I went off to college and we'd talk on the phone from time to time over the first few weeks. She congratulated me on getting into a sorority and settling in at TCU. But in September, her health started to deteriorate. I got really sick one weekend and had to skip class on Monday when my mom called and asked me to come into town. "Mima isn't doing too well." I drove home as fast as I could. It's funny what you remember from significant moments in your life, and I remember listening to Backstreet's "I Just Want You to Know" on repeat on that drive from Fort Worth to Georgetown.

When I got to the hospital, it was a little eerie. I didn't know what to expect. Was she going to be her normal self? Or was she on the edge? I had no idea. What I did know was that I was walking to the same wing that I was in when my little brother was born. However, I wasn't aware that the room she was in was the same exact room Nick was born in!

I stayed the whole day at the hospital. She wasn't her old self, obviously. She was very weak and, like most people can, I could tell it was her time. All of my Mom's brothers and sisters made their way into town to give their last goodbyes, which was heart-wrenching to witness. It was incredibly heartbreaking, knowing your about to lose someone, but also to see your elders so heartbroken too. The silver lining was I having everyone in the same room together.

 Later that night, I was sitting in the room and was looking at Mima from across the way. My mom was rubbing her head, when Mima started talking. I don't think she was very coherent - her eyes were closed - but she kept saying things to my mom, here and there. She described different people she was seeing and then she told my Mom to tell Roger (my uncle) that he needs to play and that he'll win "10 to 2." I heard this and ran out of the room to find him.

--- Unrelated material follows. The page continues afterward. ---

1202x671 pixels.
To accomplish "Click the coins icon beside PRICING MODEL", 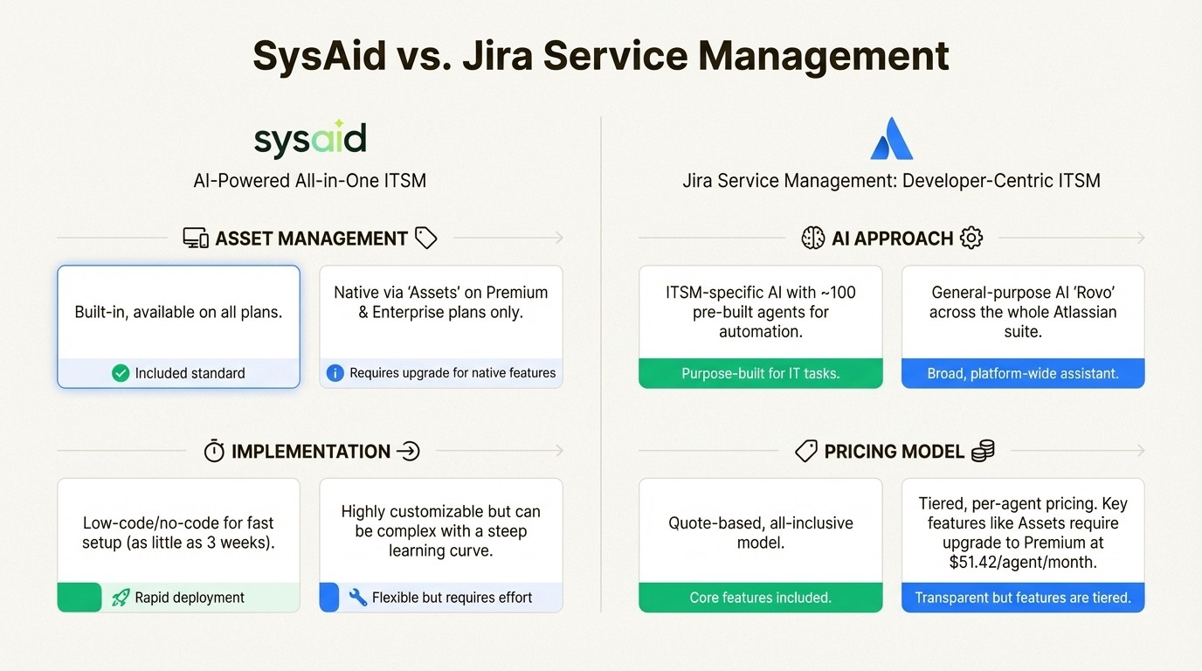I will click(x=982, y=451).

He was playing for the Astros at the time and had a game the next day, September 14th; a Wednesday. I found my Uncle on a bench, tired and collecting him thoughts, and told him that Mima said he would win his next game 10-2. He got a big smirk on his face and said, "Wel,l now I know she's talking crazy... because we can barely get two runs." The Astros were not having a great season so it was pretty comical she said anything like that.

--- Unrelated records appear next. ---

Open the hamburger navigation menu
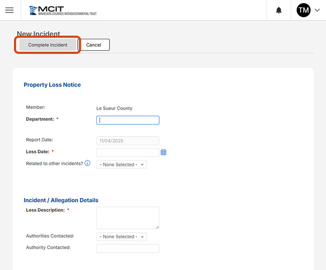 [x=9, y=10]

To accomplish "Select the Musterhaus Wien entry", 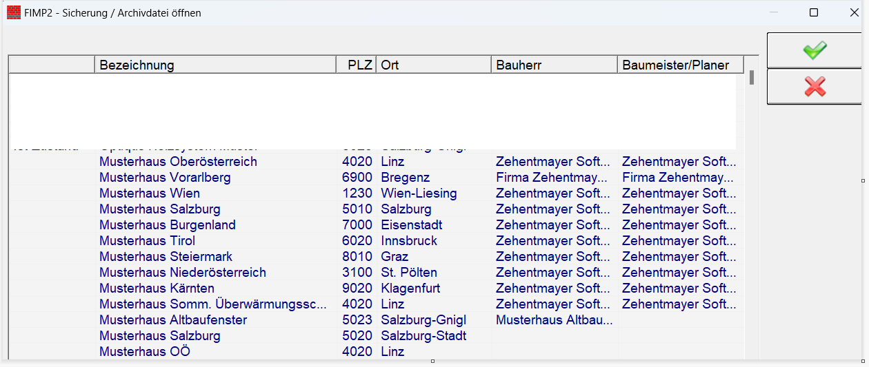I will pos(150,193).
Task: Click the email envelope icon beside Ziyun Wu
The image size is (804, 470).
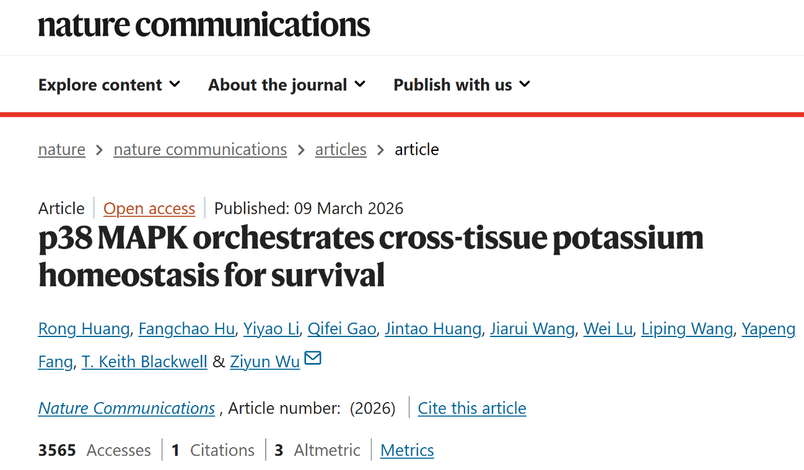Action: pyautogui.click(x=313, y=359)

The next day, we knew it was time. Her heart rate was getting slower. One of the last memories  I remember was all of us standing around her hospital bed, the Patron Saint of our family, holding hands and praying. It was so hard seeing all of her children upset, but surprisingly I didn't cry. I think I was just happy she was going to be in a better place.

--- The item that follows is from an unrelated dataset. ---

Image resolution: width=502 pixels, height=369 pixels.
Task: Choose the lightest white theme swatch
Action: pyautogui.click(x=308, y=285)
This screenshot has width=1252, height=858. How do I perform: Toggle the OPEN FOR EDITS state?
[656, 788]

It's so bizarre: she passed on the same day, in the hospital, in the same room that my brother my born, 13 years before. (She was born on January 13th.) So many divine things lined up that it was hard not believe that God had a heavy hand in what happened next.

That night I had to drive back to TCU because I couldn't miss anymore school. On my way there (besides getting a speeding ticket) I was listening to the AM radio station broadcasting the Astros game. My uncle had driven back to Houston as well to pitch; many didn't understand his decision but we all did. It's what Mima would have wanted.

When I turned on the radio I was shocked - bottom on the 9th inning, and the Astros were up 10-1. What the heck?! There was no way. Then, before the last out of the game, the other team got a hit and the score was 10-2.

10-2. Exactly what Mima had said! We all knew she wasn't a soothsayer or psychic; it was divine intervention. I will never forget that memory to this day because it just reaffirms that there is a God, He is good, and He can heal any broken heart.